INFORMATION START

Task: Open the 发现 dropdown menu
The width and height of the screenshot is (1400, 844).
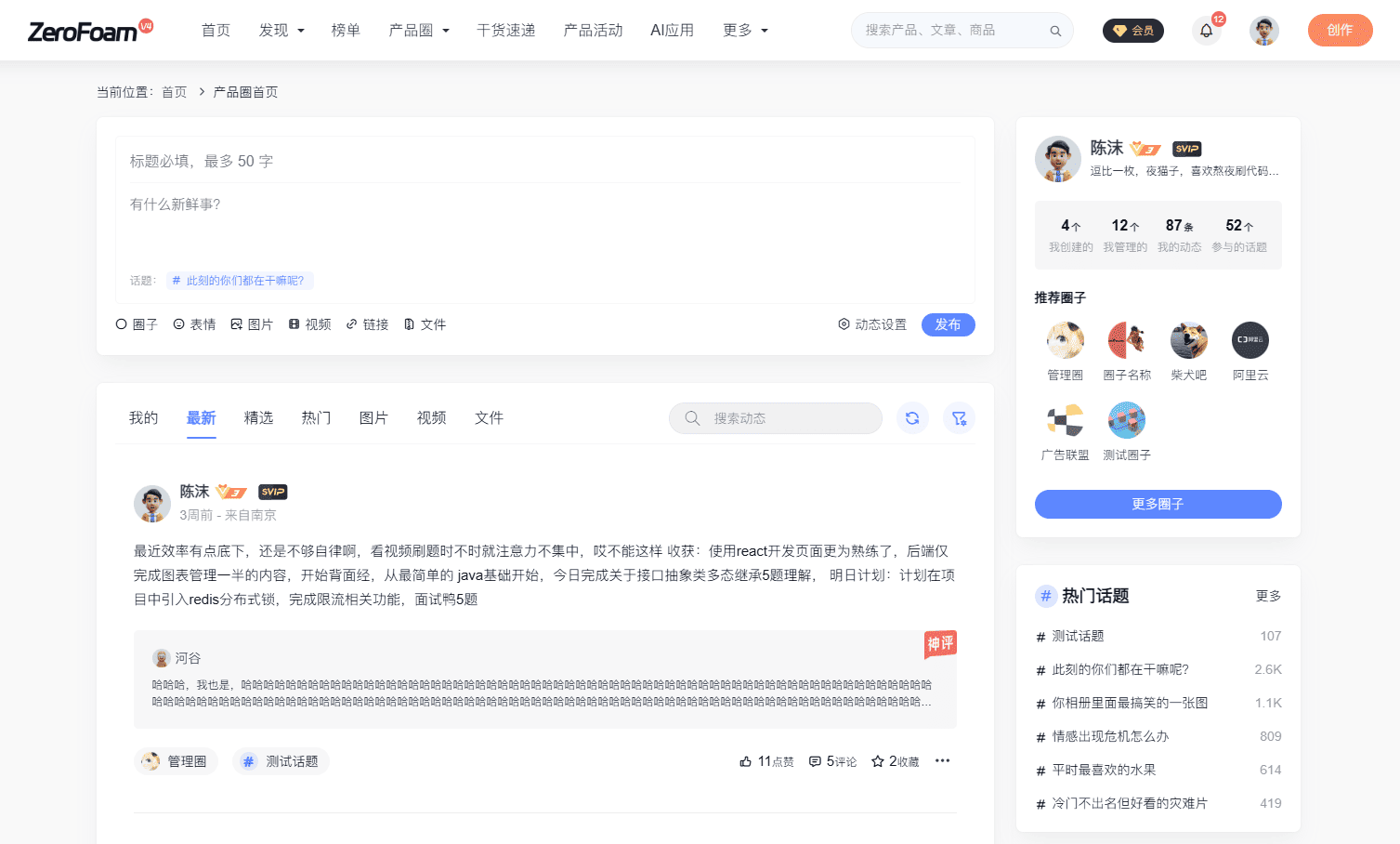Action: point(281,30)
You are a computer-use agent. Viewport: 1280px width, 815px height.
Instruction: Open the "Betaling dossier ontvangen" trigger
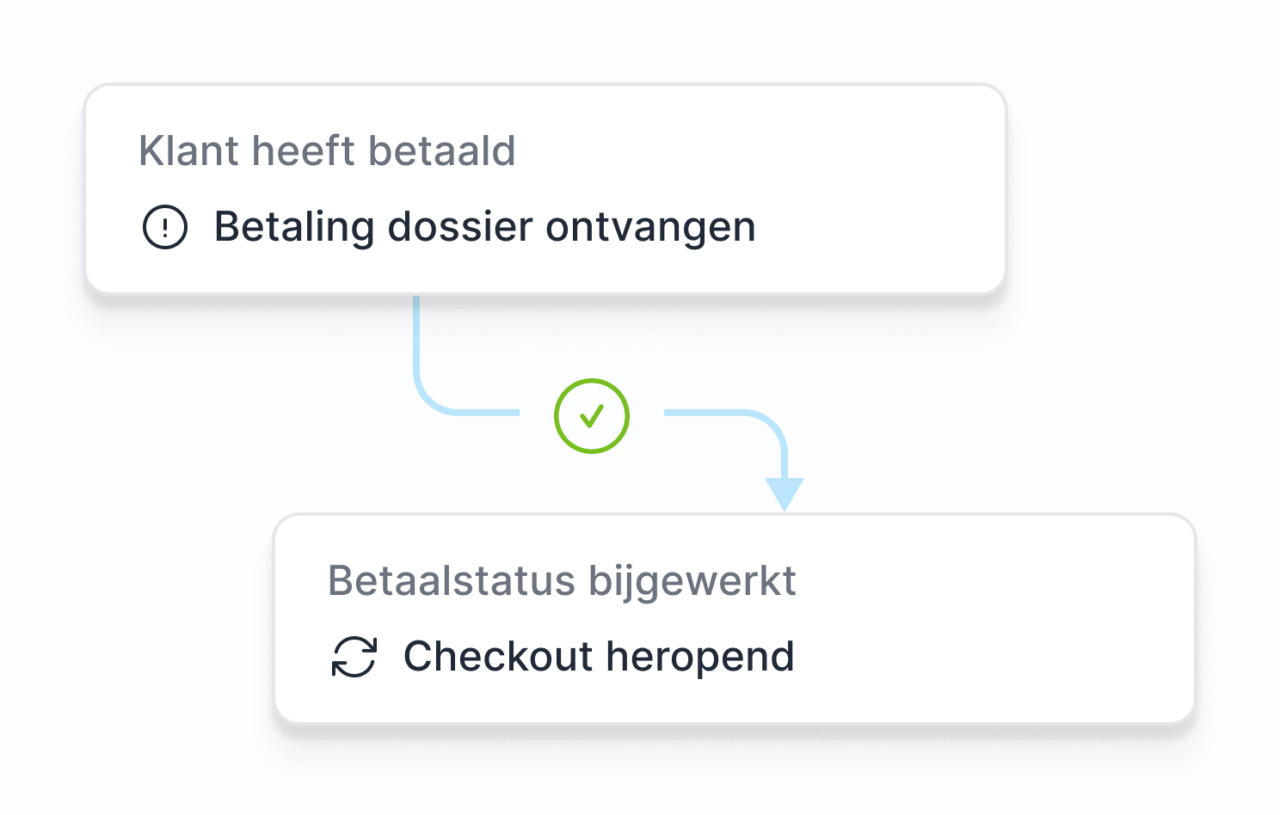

INFORMATION END
INFORMATION START

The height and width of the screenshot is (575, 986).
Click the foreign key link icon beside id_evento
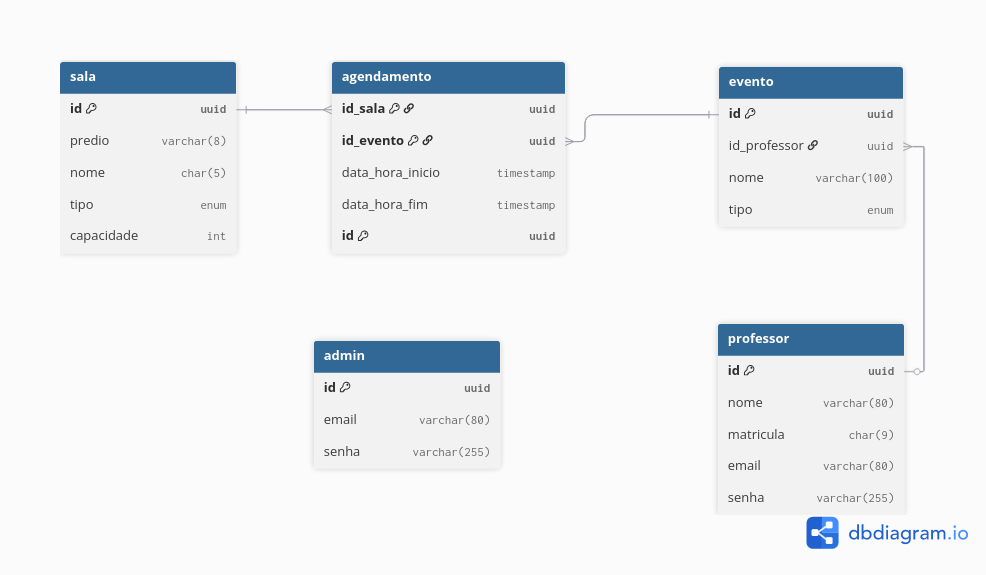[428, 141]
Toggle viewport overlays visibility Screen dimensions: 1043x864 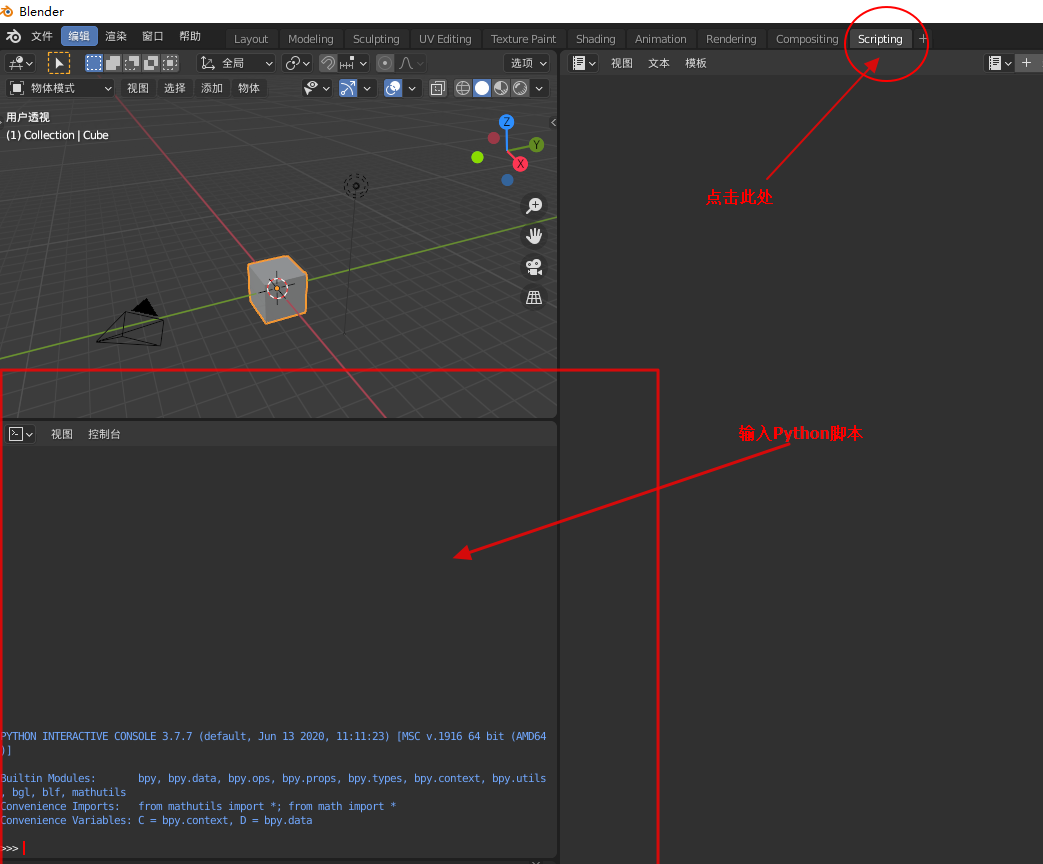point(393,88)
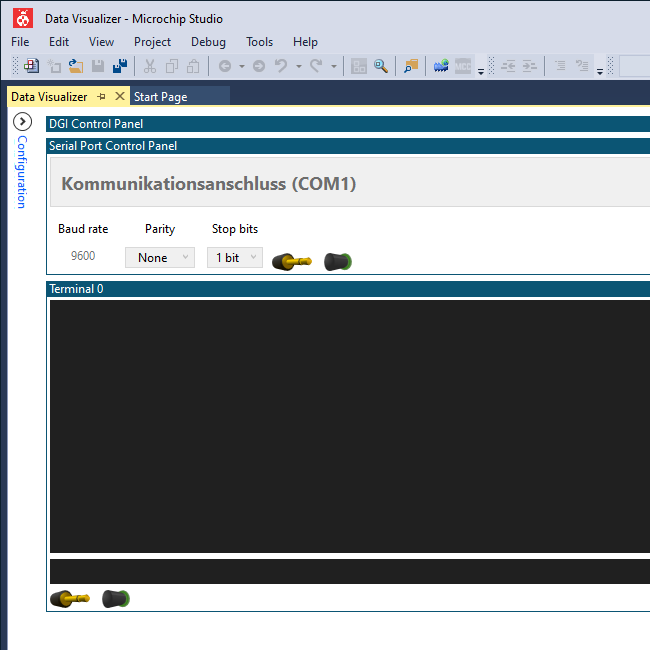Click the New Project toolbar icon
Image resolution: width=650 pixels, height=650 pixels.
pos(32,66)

INFORMATION END
INFORMATION START

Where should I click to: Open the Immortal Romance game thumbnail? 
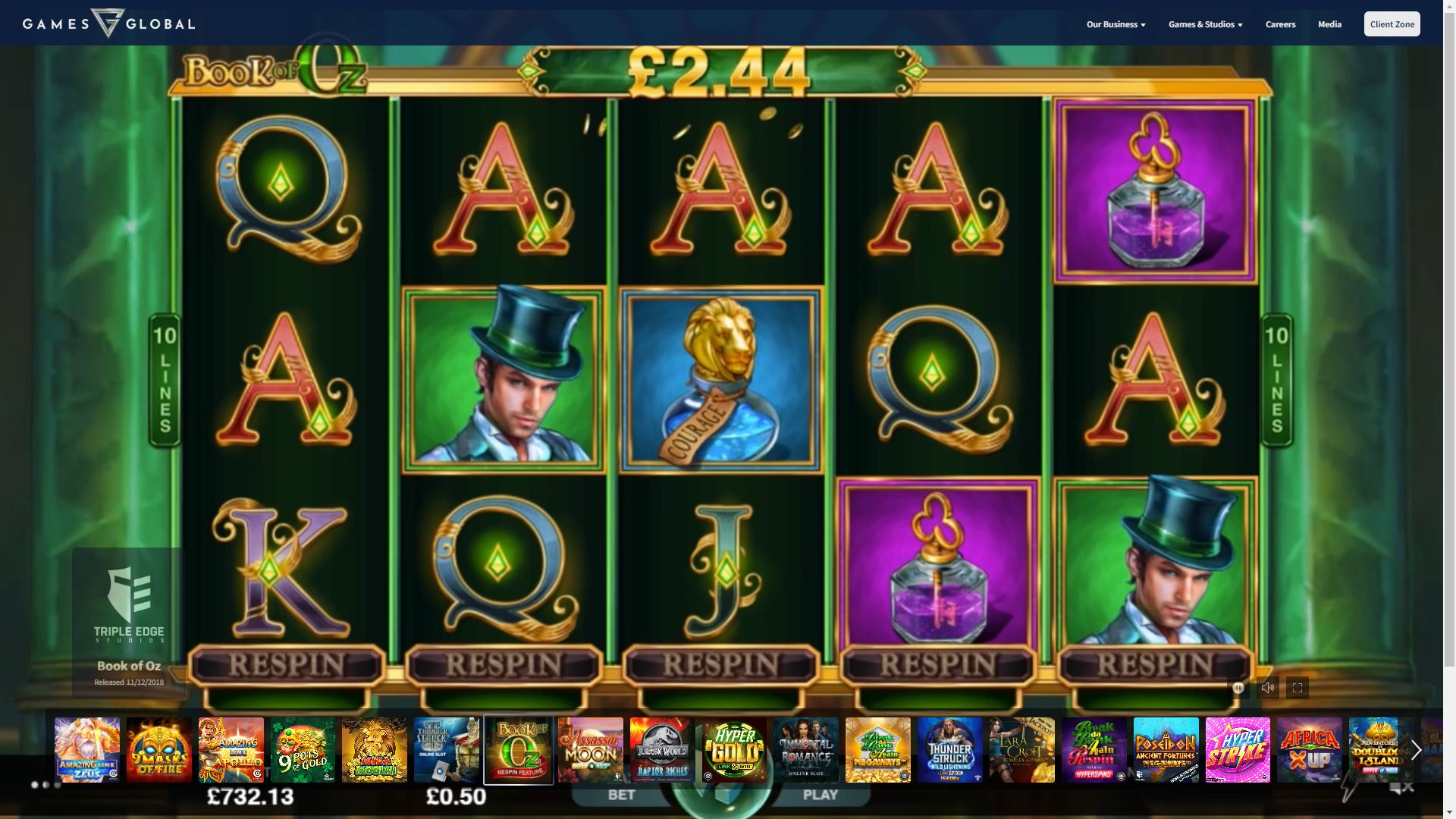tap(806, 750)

INFORMATION END

WHAT THE TASK REQUIRES: Please return the lines above that run from the line containing "You are a computer-use" to the line containing "Instruction: Open the", inclusive, exactly and with no other lines.

WRITTEN RESPONSE:
You are a computer-use agent. Viewport: 1280px width, 815px height.
Instruction: Open the "Betaling dossier ontvangen" trigger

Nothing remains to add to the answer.